But drug counselors get 12 steps, whereas I only have five to seven depending on the number of pre- or post-show event days. You have to pick your gadget fads carefully in this environment, starting with the Obvious, moving to the Curious, and ending with the Hidden Hotness. That last one is a pain to find, but since this is only Day 2, I don't have to worry about it yet.
Four-eyes for the win
Today, I have to buckle down and do away with the Obvious. If you can't guess what that is, you need to take your free Bud Light, step away from the blackjack table, and open your eyes. Because that's what the Obvious is all about this year: your eyes -- or, rather, what goes over them, namely glasses. Google Glass may have hogged the spotlight last year, but in the early days of 2014, the competition has taken off like racetrack greyhounds, and now there's a slavering pack chasing the promise of the ocular bunny.
I'm not a young man anymore, so forgive my jaded perspective on these developments. In the misty times of our forefathers, I ventured to Vegas for the annual Comdex show, similar to CES but larger and with even less shame. With many other techno-journalistic nomads, I wandered that Geeklantis annually for more than half a decade before it sank into the desert, but in that time there was always one thing we could count on: the IBM Wearable Computer Guys. (At least, I think it was IBM; it's hard remembering things before Wikipedia.)
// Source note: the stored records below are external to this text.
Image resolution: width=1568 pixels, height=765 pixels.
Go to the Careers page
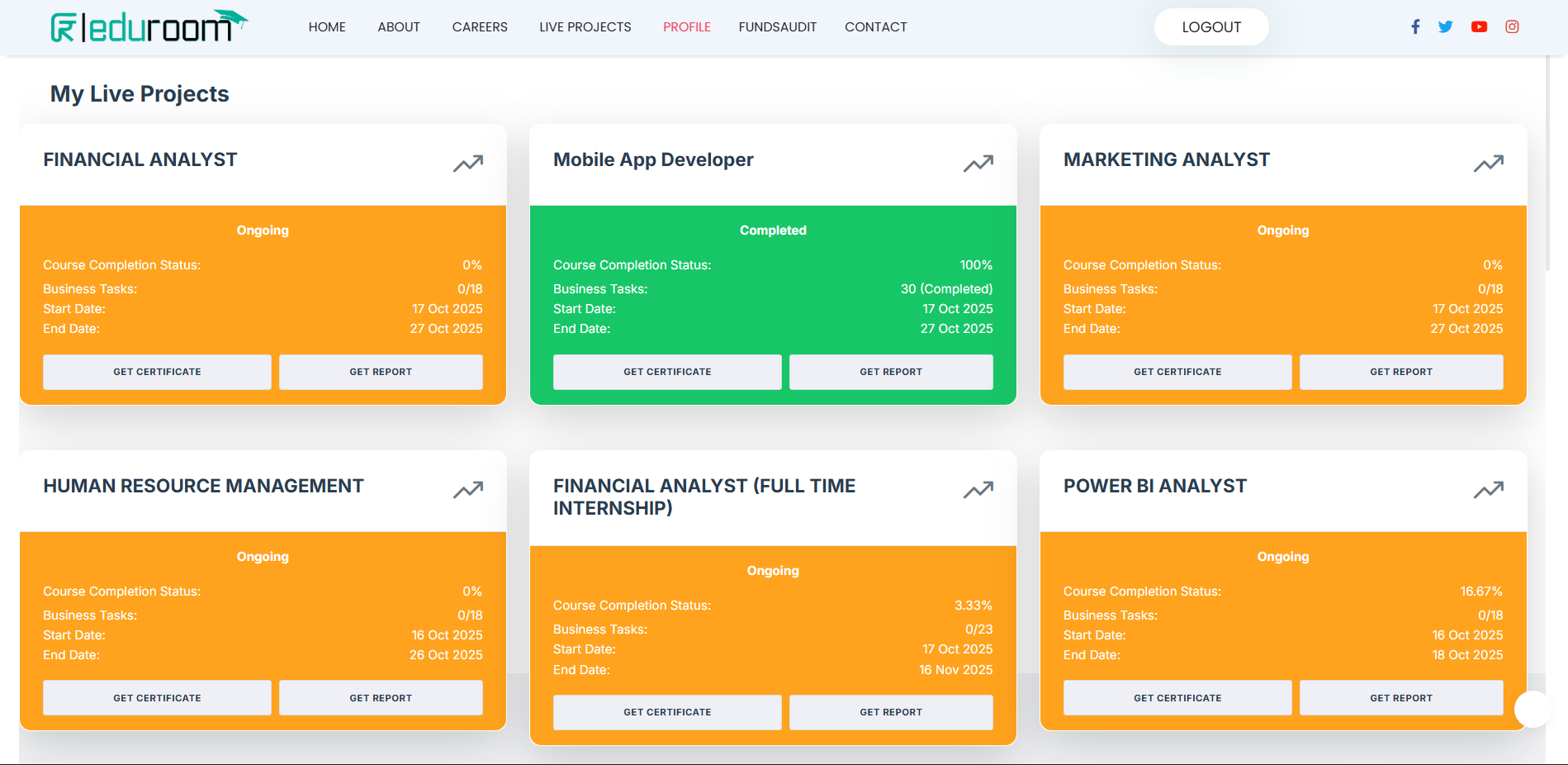click(x=480, y=27)
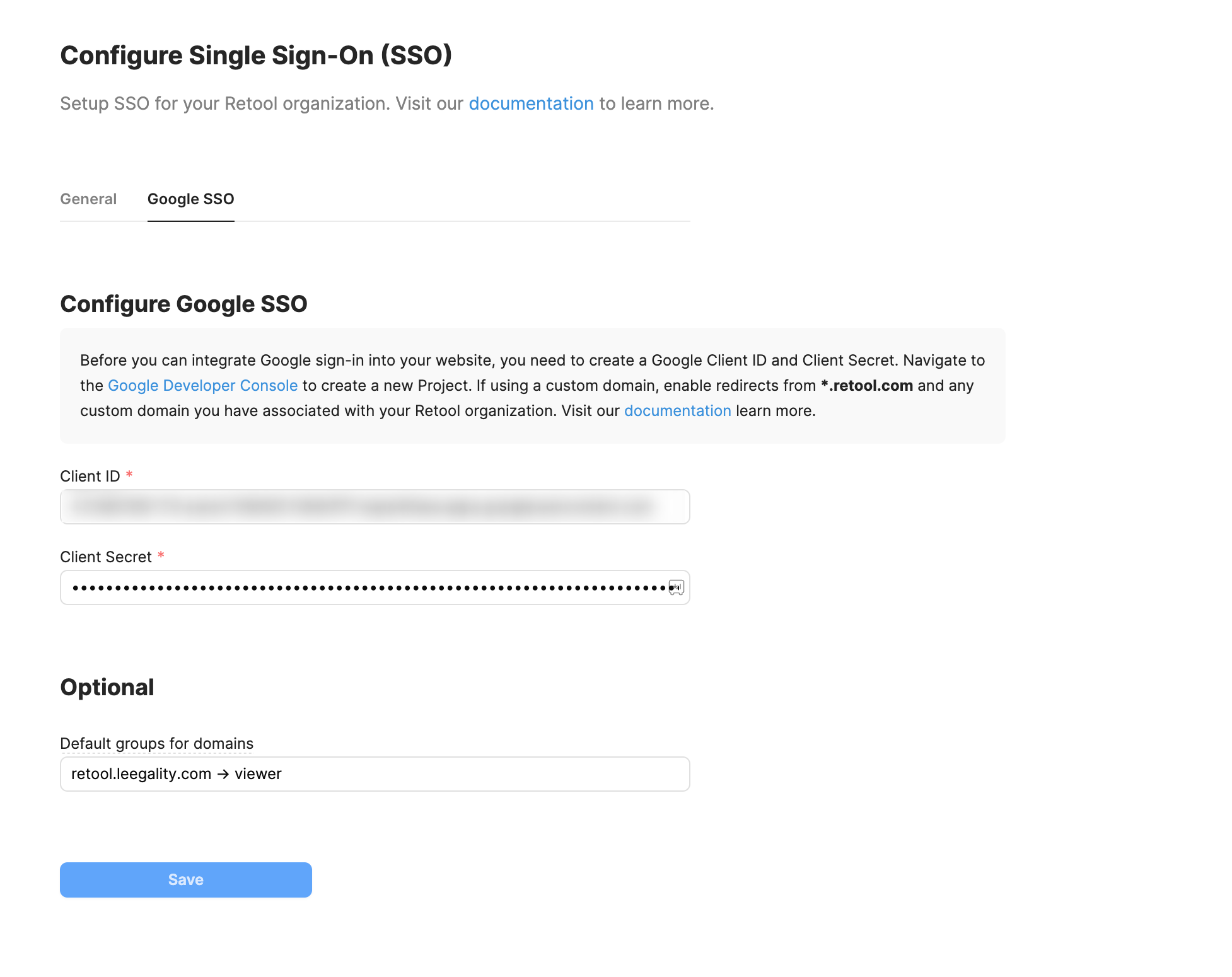Click the password manager icon in Client Secret
This screenshot has height=977, width=1232.
(676, 587)
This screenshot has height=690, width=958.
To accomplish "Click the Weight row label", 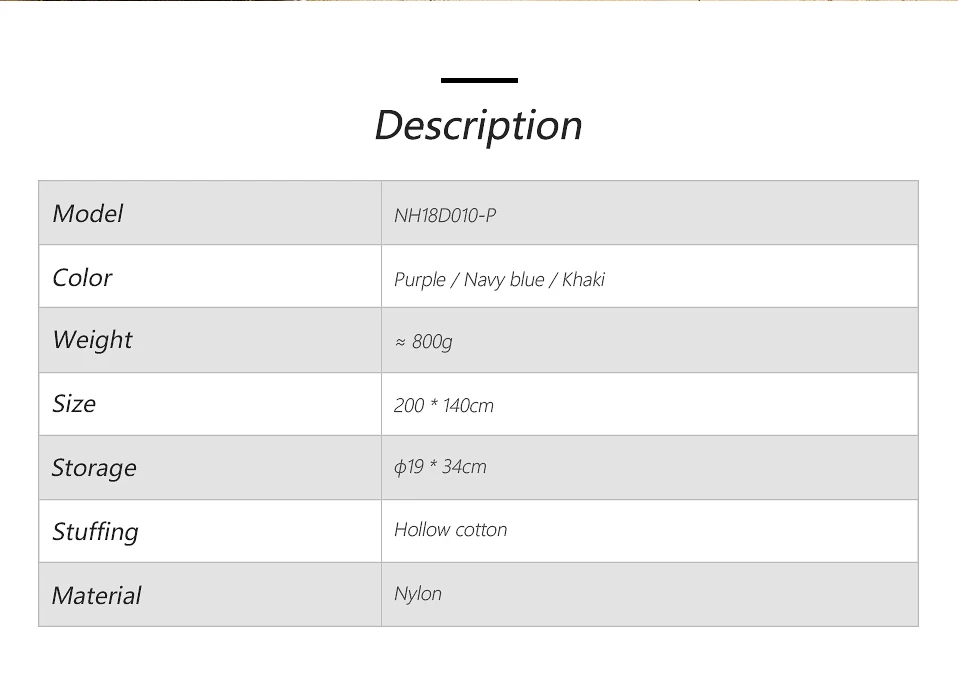I will (92, 340).
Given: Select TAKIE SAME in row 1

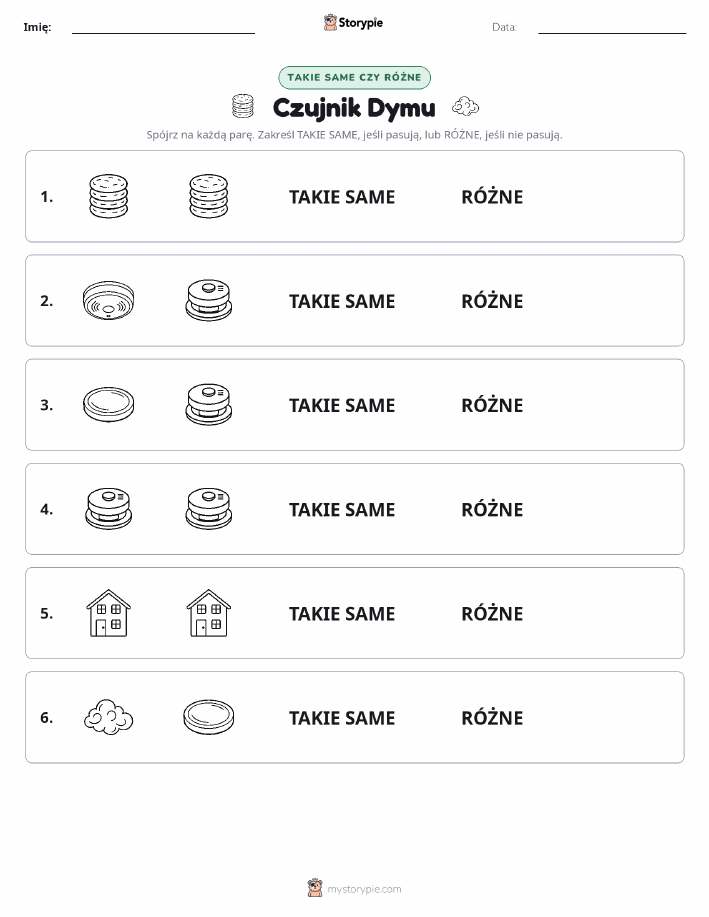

Every year, Big Blue picked two names from the Employees We'd Like To See Less Of hat and sent them to Comdex with Batman-style utility belts (only bigger and clunkier) wired to various extremities I can't recall, but especially to a pair of half glasses -- meaning a set of glasses that allowed vision through only one lens, reserving the other for important electronic updates like the C: prompt. Every year we had a pool going: On which day and in which convention hall would one of these poor, depth-perception-deprived bastards take a header down a flight of stairs? Watching a flailing product manager tumbling backside over teakettle, bleating piteously with $100,000 worth of electronics swirling in the air around him is worth a generous laugh. But imagining that on a broad scale, a sidewalk-during-rush-hour scale or an Olympic-games-opening-ceremonies scale -- well, that's hilarious.